### [Exercise prompt]
Reproduce the material below, substituting "interface agent" for every occurrence of "GUI agent" and leaving everything else the same.

* Start Dataset records *

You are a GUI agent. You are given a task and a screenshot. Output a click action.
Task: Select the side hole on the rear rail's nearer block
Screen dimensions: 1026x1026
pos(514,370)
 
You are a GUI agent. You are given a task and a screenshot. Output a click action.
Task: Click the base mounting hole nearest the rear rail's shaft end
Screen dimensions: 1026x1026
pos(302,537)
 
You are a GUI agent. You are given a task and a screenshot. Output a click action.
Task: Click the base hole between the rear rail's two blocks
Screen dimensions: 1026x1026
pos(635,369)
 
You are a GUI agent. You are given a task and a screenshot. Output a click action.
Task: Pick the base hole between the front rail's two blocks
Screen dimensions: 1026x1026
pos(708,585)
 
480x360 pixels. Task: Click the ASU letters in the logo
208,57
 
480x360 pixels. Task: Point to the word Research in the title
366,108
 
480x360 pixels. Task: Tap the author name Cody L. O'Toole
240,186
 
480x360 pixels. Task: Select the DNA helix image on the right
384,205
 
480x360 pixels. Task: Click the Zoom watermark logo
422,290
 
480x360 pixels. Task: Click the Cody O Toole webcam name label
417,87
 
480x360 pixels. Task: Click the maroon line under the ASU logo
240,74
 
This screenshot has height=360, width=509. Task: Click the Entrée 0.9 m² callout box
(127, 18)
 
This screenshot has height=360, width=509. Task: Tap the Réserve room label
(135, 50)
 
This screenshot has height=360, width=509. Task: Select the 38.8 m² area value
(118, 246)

* End Dataset records *

### [Correct answer]
You are a interface agent. You are given a task and a screenshot. Output a click action.
Task: Select the side hole on the rear rail's nearer block
Screen dimensions: 1026x1026
pos(514,370)
 
You are a interface agent. You are given a task and a screenshot. Output a click action.
Task: Click the base mounting hole nearest the rear rail's shaft end
Screen dimensions: 1026x1026
pos(302,537)
 
You are a interface agent. You are given a task and a screenshot. Output a click action.
Task: Click the base hole between the rear rail's two blocks
Screen dimensions: 1026x1026
pos(635,369)
 
You are a interface agent. You are given a task and a screenshot. Output a click action.
Task: Pick the base hole between the front rail's two blocks
Screen dimensions: 1026x1026
pos(708,585)
 
480x360 pixels. Task: Click the ASU letters in the logo
208,57
 
480x360 pixels. Task: Point to the word Research in the title
366,108
 
480x360 pixels. Task: Tap the author name Cody L. O'Toole
240,186
 
480x360 pixels. Task: Select the DNA helix image on the right
384,205
 
480x360 pixels. Task: Click the Zoom watermark logo
422,290
 
480x360 pixels. Task: Click the Cody O Toole webcam name label
417,87
 
480x360 pixels. Task: Click the maroon line under the ASU logo
240,74
 
This screenshot has height=360, width=509. Task: Click the Entrée 0.9 m² callout box
(127, 18)
 
This screenshot has height=360, width=509. Task: Tap the Réserve room label
(135, 50)
 
This screenshot has height=360, width=509. Task: Select the 38.8 m² area value
(118, 246)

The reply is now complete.